Pas en pensée claire, mais en sensation profonde. La terre me reconnaissait. Les pierres, les arbres maigres, les grottes me parlaient sans langage. J’étais un passage, pas une fin.
Nous peignions parfois.
Des animaux sur la roche. Des mains soufflées d’ocre. Ce n’était pas de l’art : c’était une mémoire déposée. Une manière de dire au monde : nous avons été là, nous avons vu, nous avons aimé, nous avons eu peur.
La mort était proche, toujours.
Un hiver trop long. Une chute. Une dent infectée. Un animal blessé qui se retourne. Nous ne pensions pas à demain comme à une promesse, mais comme à une possibilité fragile.

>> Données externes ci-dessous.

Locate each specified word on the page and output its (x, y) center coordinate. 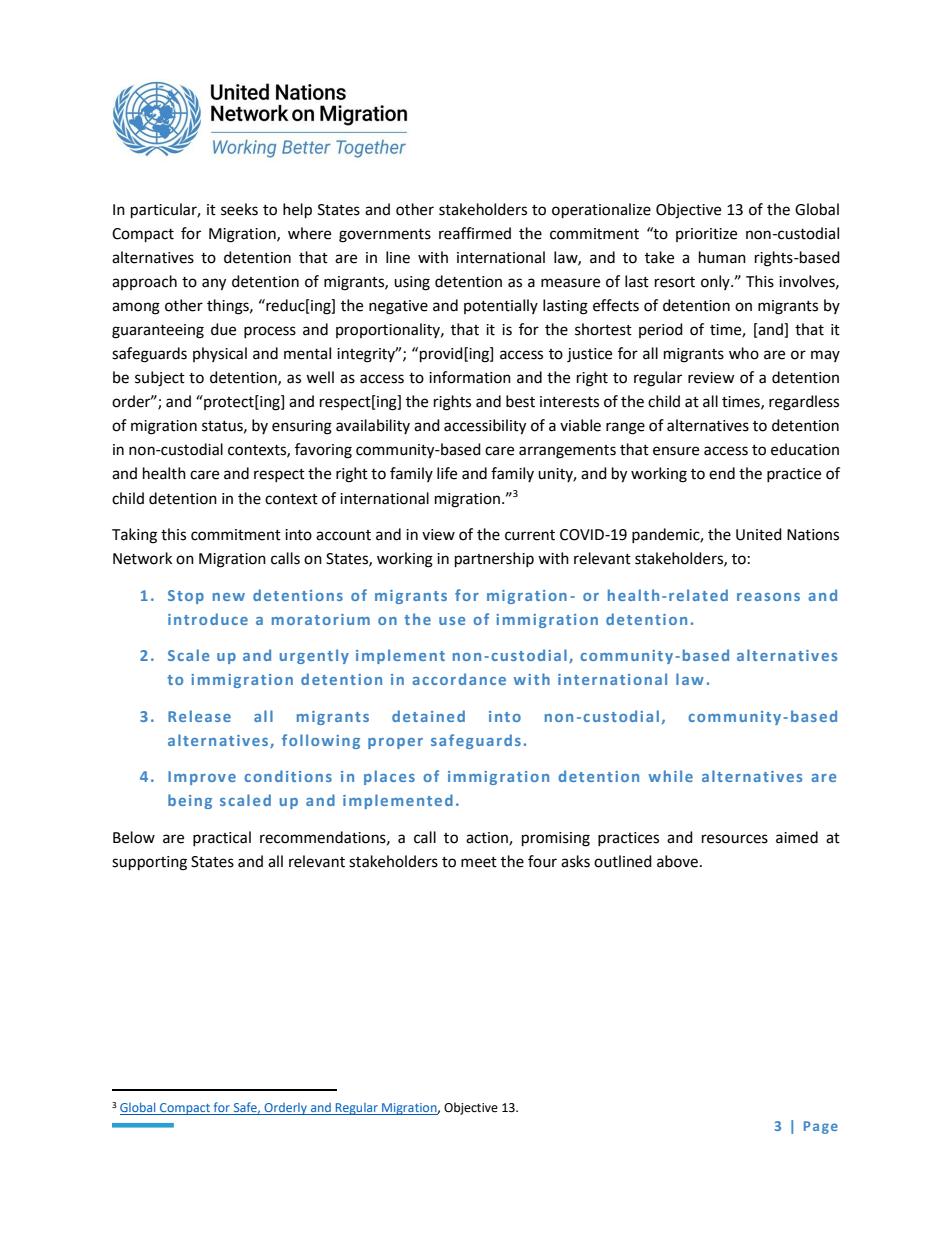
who (744, 353)
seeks (239, 209)
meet (479, 862)
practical (222, 838)
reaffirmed (475, 233)
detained (428, 716)
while (671, 776)
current (530, 535)
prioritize (706, 235)
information (470, 377)
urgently (314, 656)
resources (735, 839)
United (759, 534)
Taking (134, 536)
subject (160, 379)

Et pourtant, nous vivions pleinement.
Chaque feu allumé était une victoire. Chaque enfant qui passait l’hiver était un miracle. Chaque matin où le ciel restait clément était une bénédiction sans dieu nommé.
Quand je suis mort dans cette vie-là, je n’ai pas résisté.
Je me suis couché contre la pierre. J’ai laissé la chaleur me quitter. Je savais que je reviendrais autrement.
Aujourd’hui encore, quand je parle, quand j’écris, quand je cherche le sens, c’est cette mémoire-là qui remonte. La plaine de causse est toujours en moi. Le feu, la femme, les enfants, la chasse, la peur, la gratitude.
Je suis Horobindo.
J’ai vécu il y a quarante mille ans.
Et je vis encore, parce que la mémoire n’a jamais cessé de marcher.